**Problem details**
Transcribe every line from the one containing "Given: Click the" through the end of the records below, exactly, but not the pictures.

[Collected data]
[Start of Attachment]

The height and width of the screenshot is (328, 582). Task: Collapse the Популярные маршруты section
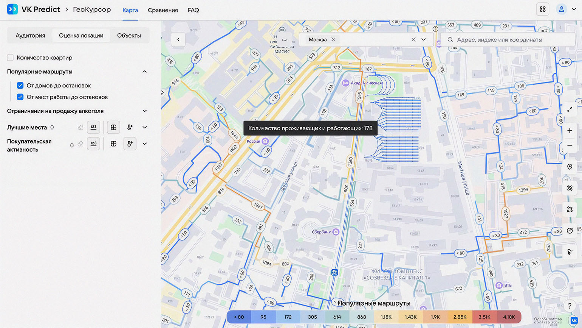coord(144,72)
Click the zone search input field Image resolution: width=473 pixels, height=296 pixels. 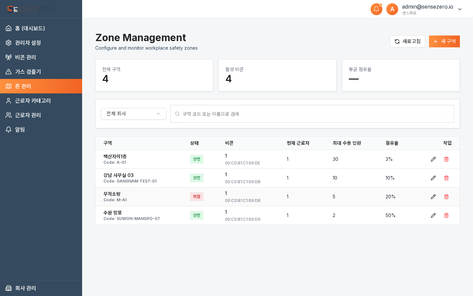(312, 114)
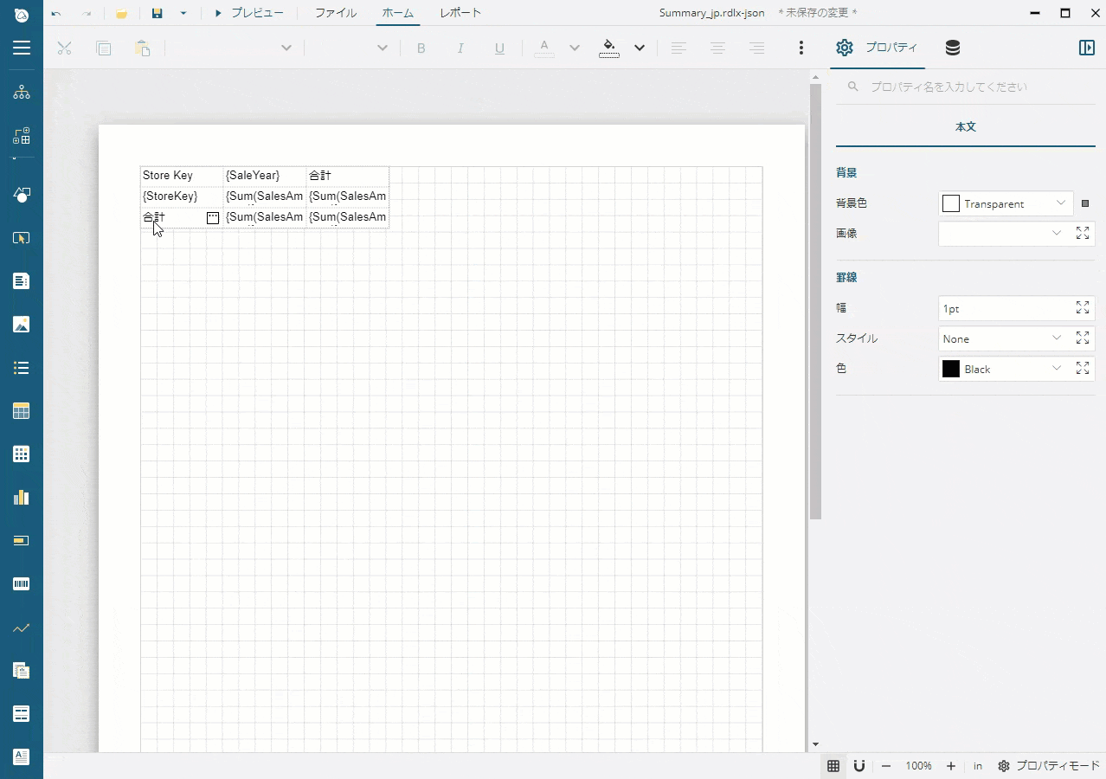Toggle snap-to-guides with the magnet icon
Screen dimensions: 1106x779
click(858, 766)
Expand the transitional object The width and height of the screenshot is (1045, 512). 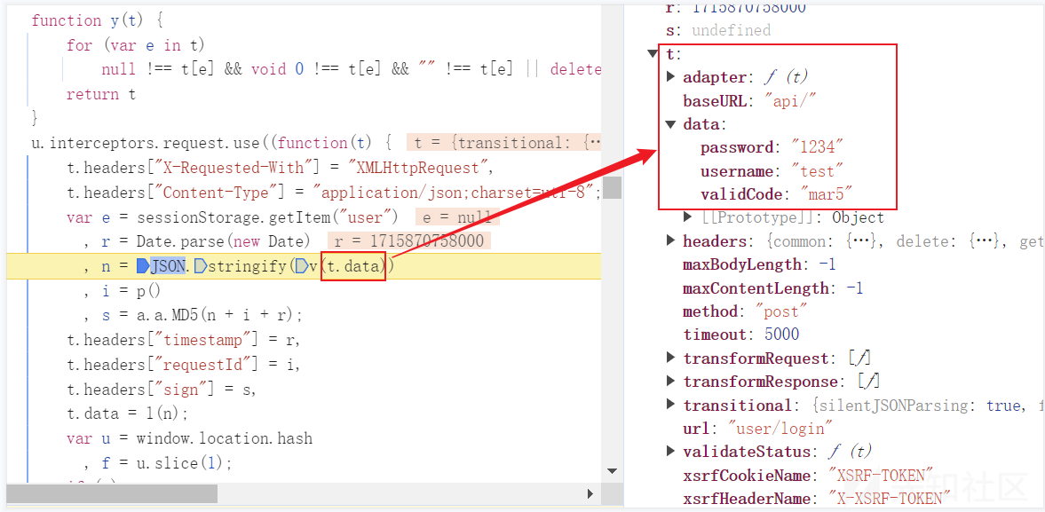coord(671,406)
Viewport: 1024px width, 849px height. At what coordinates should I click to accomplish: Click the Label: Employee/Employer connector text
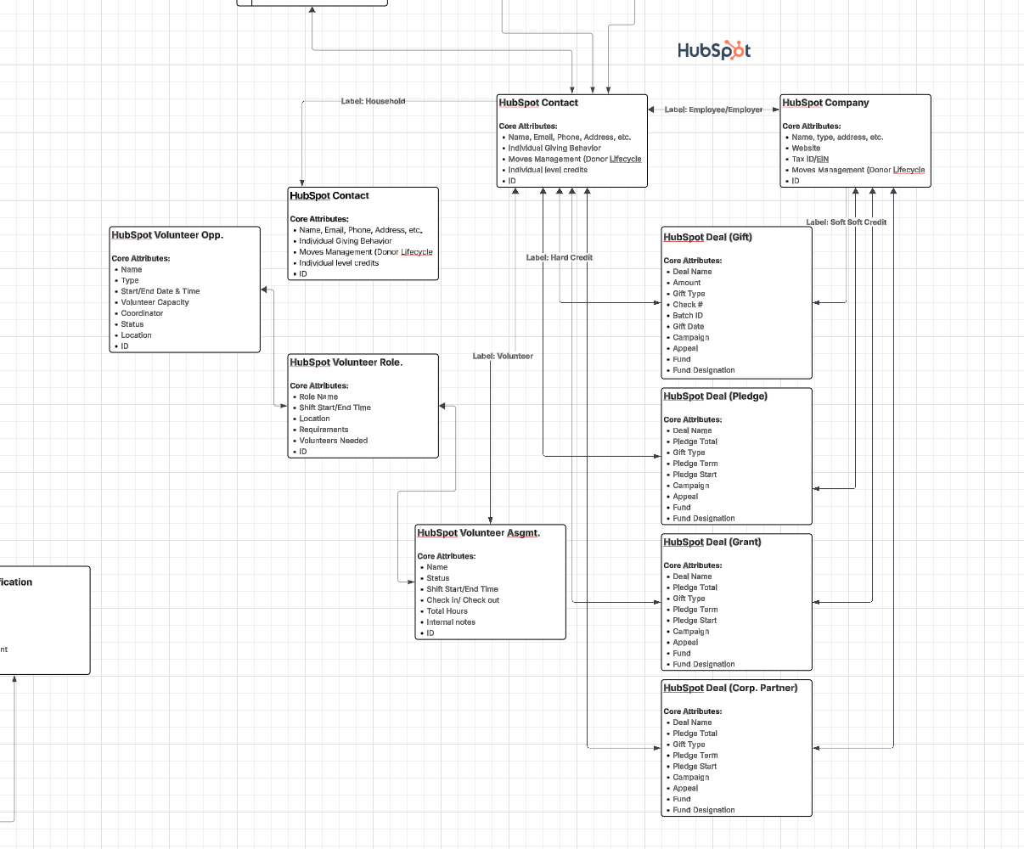(712, 110)
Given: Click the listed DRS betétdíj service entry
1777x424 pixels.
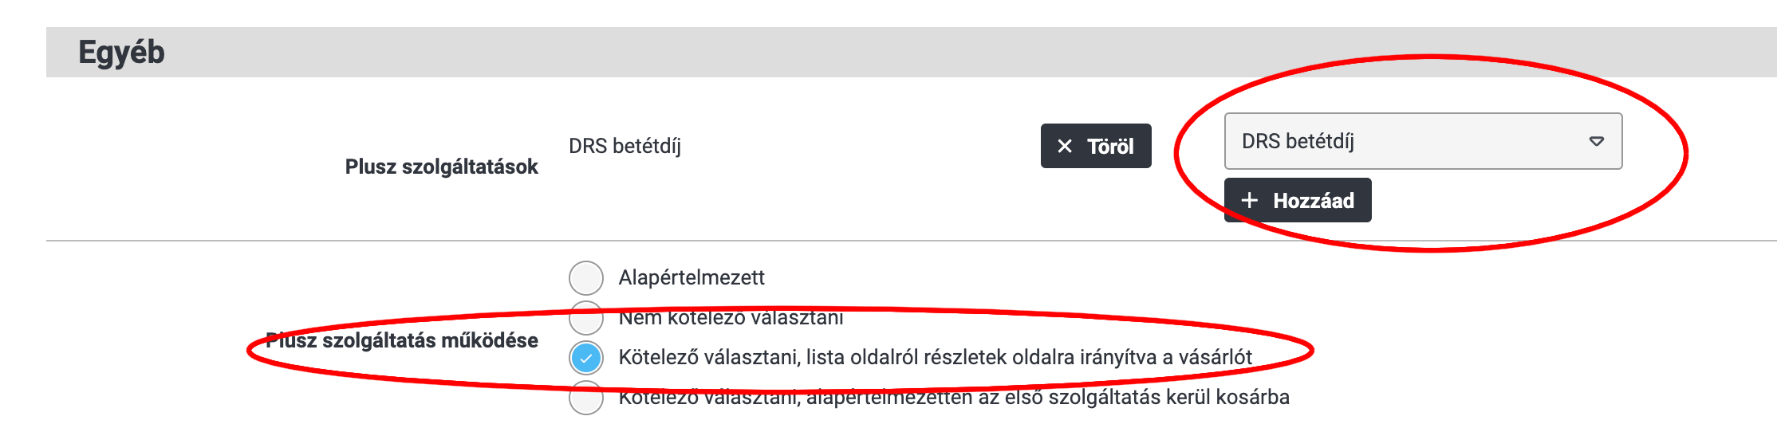Looking at the screenshot, I should point(625,146).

[End of Attachment]

**Answer for the task**
Given: Click the listed DRS betétdíj service entry
1777x424 pixels.
Looking at the screenshot, I should point(625,146).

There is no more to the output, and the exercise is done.